The locomotives of the German DRG Class 81 were standard (Einheitsdampflokomotiven) goods train tank locomotives with the Deutsche Reichsbahn-Gesellschaft (DRG).

In 1928, ten examples were delivered by the firm of Hanomag that matched the Class 80 locomotives in many details. The axles were all fixed rigidly to the frame, but the middle one had thinner wheel flanges. In contrast to the Class 80s, the Class 81 engines had a larger heating area and carried more coal and water. The delivery of 60 more vehicles was cancelled in 1940 due to the Second World War. The locomotives were mainly employed on heavy shunting duties. After their collection, the ten engines were allocated to the locomotive depots (Bahnbetriebswerken or Bw) of Goslar (81 001–005) and Oldenburg (81 006–010). In 1945 all the engines were in the Oldenburg area and went over to the Deutsche Bundesbahn.
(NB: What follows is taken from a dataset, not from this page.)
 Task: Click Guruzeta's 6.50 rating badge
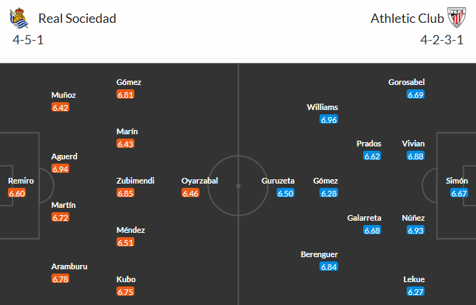click(285, 193)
The last engine was taken out of service in October 1963. Number 81 005 was still working as an industrial loco in AW Nied after its retirement from the DB.

== Preserved locomotives ==
Number 81 004 is the only one of its type to have been preserved. After passing through several owners and locations, it has found a home with the Hessencourrier society, who intend to have it refurbished.